Ravioli from Scratch!

I won’t keep you waiting any longer.

I’m sure that you’ve spent a lot of your time wondering how I used the ricotta that I posted about last. Well, the suspense is over.

It went into homemade ravioli!

I just added 2 Tbs. of Italian seasoning, 2 whisked eggs, and a dash of nutmeg to the gigantic amount of ricotta I made.  It definitely made more than was necessary for a night’s worth of ravioli, but I now have plenty of ravioli frozen and ready to use for many dinners to come (all in an afternoon’s work).  I’d say if you used half of the ricotta recipe mentioned in the previous post (to make about 3/4 – 1 lb of ricotta), you would make a reasonable amount of ravioli (but you’ll probably still have some leftovers). That’s ok, it tastes awesome and the feeling of accomplishment that comes from seeing your own from-scratch ravioli is totally worth it!

In addition to 1/2 of the ricotta recipe, you’ll also need to make pasta dough. The ingredients include:

  • 3 cups all-purpose organic, unbleached flour
  • 2 large eggs
  • 3 Tbs. water to start
  • 1 Tbs. olive oil
  • 1/4 Tsp. salt

Mix the dry ingredients and form a well in the center in which to add the wet ingredients.  Begin to knead everything together.  It starts out pretty crumbly, but it gets easier to work with as you go along.  Feel free to add additional Tbs. of water at a time to help with the process. I ended up using a lot more than 3 Tbs. of water, but I found it helpful to go slowly with this so that I didn’t get the dough too wet and sticky.

When the dough becomes smooth, it’s ready to roll out with a rolling pin or put through a pasta machine. We were using a CucinaPro(TM) pasta maker. The dough goes through 8 different times and the width of the rollers keeps getting smaller so you end up with a very smooth, thin sheet of pasta.  It’s perfect for ravioli.

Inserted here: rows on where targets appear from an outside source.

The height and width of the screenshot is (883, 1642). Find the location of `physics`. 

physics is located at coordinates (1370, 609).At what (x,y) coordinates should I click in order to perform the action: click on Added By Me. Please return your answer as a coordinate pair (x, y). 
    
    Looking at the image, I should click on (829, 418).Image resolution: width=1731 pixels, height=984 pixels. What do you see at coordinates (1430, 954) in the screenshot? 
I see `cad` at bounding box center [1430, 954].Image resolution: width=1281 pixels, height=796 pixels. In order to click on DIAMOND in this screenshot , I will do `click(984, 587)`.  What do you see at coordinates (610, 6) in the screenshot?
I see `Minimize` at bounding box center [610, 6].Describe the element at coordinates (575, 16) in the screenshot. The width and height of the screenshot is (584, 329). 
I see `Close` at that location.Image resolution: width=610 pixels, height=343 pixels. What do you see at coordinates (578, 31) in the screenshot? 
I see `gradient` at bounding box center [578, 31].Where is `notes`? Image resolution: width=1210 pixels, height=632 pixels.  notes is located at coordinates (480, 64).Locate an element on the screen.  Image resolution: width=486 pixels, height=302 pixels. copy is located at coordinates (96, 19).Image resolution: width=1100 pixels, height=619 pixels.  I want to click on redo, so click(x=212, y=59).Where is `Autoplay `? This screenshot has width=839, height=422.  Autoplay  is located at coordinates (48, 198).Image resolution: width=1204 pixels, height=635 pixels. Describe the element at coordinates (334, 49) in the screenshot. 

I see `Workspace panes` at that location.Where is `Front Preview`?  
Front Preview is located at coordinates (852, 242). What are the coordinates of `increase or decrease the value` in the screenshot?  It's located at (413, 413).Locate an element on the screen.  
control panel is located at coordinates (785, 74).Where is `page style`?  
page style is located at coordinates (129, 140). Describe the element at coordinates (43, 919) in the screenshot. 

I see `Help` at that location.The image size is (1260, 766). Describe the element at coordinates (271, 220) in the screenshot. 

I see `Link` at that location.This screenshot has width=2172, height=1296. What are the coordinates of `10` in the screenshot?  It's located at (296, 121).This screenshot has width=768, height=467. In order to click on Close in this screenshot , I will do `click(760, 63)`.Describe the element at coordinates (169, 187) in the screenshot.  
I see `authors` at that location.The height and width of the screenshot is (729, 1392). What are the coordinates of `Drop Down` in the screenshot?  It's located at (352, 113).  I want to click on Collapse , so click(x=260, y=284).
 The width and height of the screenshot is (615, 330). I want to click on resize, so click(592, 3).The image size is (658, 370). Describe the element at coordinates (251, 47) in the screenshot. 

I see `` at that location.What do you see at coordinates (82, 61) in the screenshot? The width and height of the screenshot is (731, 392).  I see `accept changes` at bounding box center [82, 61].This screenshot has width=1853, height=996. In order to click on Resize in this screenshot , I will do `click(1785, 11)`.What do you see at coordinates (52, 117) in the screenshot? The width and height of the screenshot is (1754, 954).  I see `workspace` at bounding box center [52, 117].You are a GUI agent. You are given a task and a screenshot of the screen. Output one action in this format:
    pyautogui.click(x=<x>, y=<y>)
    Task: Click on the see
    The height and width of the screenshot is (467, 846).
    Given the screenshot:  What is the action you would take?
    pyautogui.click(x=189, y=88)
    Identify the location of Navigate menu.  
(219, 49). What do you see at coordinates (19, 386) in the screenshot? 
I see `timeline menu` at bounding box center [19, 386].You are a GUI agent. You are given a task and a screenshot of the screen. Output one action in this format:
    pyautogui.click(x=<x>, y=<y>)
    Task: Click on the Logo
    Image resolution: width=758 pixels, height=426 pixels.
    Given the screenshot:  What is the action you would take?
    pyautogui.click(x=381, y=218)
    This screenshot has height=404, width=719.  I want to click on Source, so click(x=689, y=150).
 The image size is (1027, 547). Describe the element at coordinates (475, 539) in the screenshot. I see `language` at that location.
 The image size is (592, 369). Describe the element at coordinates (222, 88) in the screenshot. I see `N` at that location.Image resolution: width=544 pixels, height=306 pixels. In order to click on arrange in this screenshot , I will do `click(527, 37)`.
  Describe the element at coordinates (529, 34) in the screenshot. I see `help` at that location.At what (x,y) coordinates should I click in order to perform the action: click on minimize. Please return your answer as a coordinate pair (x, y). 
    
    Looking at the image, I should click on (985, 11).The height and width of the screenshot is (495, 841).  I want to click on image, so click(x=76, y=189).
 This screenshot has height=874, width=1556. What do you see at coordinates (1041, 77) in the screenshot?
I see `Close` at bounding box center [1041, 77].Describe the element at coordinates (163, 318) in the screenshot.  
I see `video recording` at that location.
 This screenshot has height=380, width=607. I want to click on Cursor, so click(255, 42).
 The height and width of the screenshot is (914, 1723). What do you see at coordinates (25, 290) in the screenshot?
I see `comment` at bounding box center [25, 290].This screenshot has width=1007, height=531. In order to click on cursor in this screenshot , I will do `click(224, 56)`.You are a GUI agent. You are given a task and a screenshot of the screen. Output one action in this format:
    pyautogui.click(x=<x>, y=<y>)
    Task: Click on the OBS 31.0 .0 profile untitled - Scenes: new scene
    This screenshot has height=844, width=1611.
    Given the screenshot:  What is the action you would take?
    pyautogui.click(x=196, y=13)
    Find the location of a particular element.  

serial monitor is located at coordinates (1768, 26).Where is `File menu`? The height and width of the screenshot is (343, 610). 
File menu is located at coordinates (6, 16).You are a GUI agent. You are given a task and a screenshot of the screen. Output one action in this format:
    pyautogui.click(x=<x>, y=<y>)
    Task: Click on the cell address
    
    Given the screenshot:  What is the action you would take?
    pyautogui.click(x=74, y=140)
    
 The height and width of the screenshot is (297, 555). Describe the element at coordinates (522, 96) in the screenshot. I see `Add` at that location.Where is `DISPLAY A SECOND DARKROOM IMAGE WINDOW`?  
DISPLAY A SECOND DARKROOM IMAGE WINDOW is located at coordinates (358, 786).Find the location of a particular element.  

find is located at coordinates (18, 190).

Sheets of pasta for ravioli making

When the dough has been pressed, you can add about a Tbs. of ricotta mixture for each ravioli.  We used a mold (see the bottom part of the mold in the picture above), but there are also devices that function like cookie cutters to help with making ravioli.

Fill the wells with cheese…

Cover with another layer of dough and roll over with a rolling pin..

Fresh pasta cooks very quickly.  We added some of the ravioli to a pot of boiling water and cooked for about 5 minutes until they were done.


Ravioli from scratch!

I can’t believe we made these completely from scratch!

And it was also a fun day of inter-generational cooking.  Grandma was able to share stories of how her family made pasta when she was young, and we all worked together to feed the dough through the pasta maker.  It made me think about the fact that we’ve traded irreplaceable family moments that come from home cooked meals for the convenience of pre-packaged food. The sense of accomplishment and pride that comes from home cooked meals is well worth the effort — these feelings just do not come from opening a can to cook or microwaving a meal!